(Records excerpted from a collection)
────────────────────
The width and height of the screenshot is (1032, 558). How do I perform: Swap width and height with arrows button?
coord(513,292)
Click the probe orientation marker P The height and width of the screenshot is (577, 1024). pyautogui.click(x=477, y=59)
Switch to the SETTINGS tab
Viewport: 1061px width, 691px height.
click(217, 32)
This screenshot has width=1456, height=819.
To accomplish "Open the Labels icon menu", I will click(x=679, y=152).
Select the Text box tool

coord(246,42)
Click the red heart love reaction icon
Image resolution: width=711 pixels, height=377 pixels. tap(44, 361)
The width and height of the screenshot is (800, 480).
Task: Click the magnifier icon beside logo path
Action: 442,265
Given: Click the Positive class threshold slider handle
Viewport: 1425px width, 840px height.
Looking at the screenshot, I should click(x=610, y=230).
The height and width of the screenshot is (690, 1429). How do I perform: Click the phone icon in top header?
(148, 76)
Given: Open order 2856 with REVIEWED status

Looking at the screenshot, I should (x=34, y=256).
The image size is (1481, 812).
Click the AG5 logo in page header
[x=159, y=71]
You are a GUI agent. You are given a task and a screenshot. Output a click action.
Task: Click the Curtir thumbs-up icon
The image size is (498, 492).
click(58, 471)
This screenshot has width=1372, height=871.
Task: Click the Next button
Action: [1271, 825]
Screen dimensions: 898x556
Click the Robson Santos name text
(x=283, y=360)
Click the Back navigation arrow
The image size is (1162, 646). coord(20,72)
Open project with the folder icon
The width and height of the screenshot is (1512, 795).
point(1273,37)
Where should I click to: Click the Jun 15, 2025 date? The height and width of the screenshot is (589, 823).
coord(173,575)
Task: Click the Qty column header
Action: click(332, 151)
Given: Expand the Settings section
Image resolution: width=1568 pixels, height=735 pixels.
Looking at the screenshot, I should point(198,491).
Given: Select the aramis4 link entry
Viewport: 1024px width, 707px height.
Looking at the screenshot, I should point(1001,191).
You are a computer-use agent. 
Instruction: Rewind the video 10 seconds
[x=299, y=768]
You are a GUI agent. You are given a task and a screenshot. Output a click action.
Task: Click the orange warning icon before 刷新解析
────────────────────
**TO BE DONE**
Replace "Given:" with "Goal:" throughout the records above, and leave everything else unchanged.

**TASK SOLUTION**
The width and height of the screenshot is (1032, 558). How do I perform: Swap width and height with arrows button?
coord(513,292)
Click the probe orientation marker P The height and width of the screenshot is (577, 1024). pyautogui.click(x=477, y=59)
Switch to the SETTINGS tab
Viewport: 1061px width, 691px height.
click(217, 32)
This screenshot has width=1456, height=819.
To accomplish "Open the Labels icon menu", I will click(x=679, y=152).
Select the Text box tool

coord(246,42)
Click the red heart love reaction icon
Image resolution: width=711 pixels, height=377 pixels. tap(44, 361)
The width and height of the screenshot is (800, 480).
Task: Click the magnifier icon beside logo path
Action: 442,265
Goal: Click the Positive class threshold slider handle
Viewport: 1425px width, 840px height.
Looking at the screenshot, I should click(x=610, y=230).
The height and width of the screenshot is (690, 1429). How do I perform: Click the phone icon in top header?
(148, 76)
Goal: Open order 2856 with REVIEWED status

Looking at the screenshot, I should (x=34, y=256).
The image size is (1481, 812).
Click the AG5 logo in page header
[x=159, y=71]
You are a GUI agent. You are given a task and a screenshot. Output a click action.
Task: Click the Curtir thumbs-up icon
The image size is (498, 492).
click(58, 471)
This screenshot has width=1372, height=871.
Task: Click the Next button
Action: [1271, 825]
Screen dimensions: 898x556
Click the Robson Santos name text
(x=283, y=360)
Click the Back navigation arrow
The image size is (1162, 646). coord(20,72)
Open project with the folder icon
The width and height of the screenshot is (1512, 795).
point(1273,37)
Where should I click to: Click the Jun 15, 2025 date? The height and width of the screenshot is (589, 823).
coord(173,575)
Task: Click the Qty column header
Action: click(332, 151)
Goal: Expand the Settings section
Image resolution: width=1568 pixels, height=735 pixels.
Looking at the screenshot, I should point(198,491).
Goal: Select the aramis4 link entry
Viewport: 1024px width, 707px height.
Looking at the screenshot, I should point(1001,191).
You are a computer-use agent. 
Instruction: Rewind the video 10 seconds
[x=299, y=768]
You are a GUI agent. You are given a task and a screenshot. Output a click action.
Task: Click the orange warning icon before 刷新解析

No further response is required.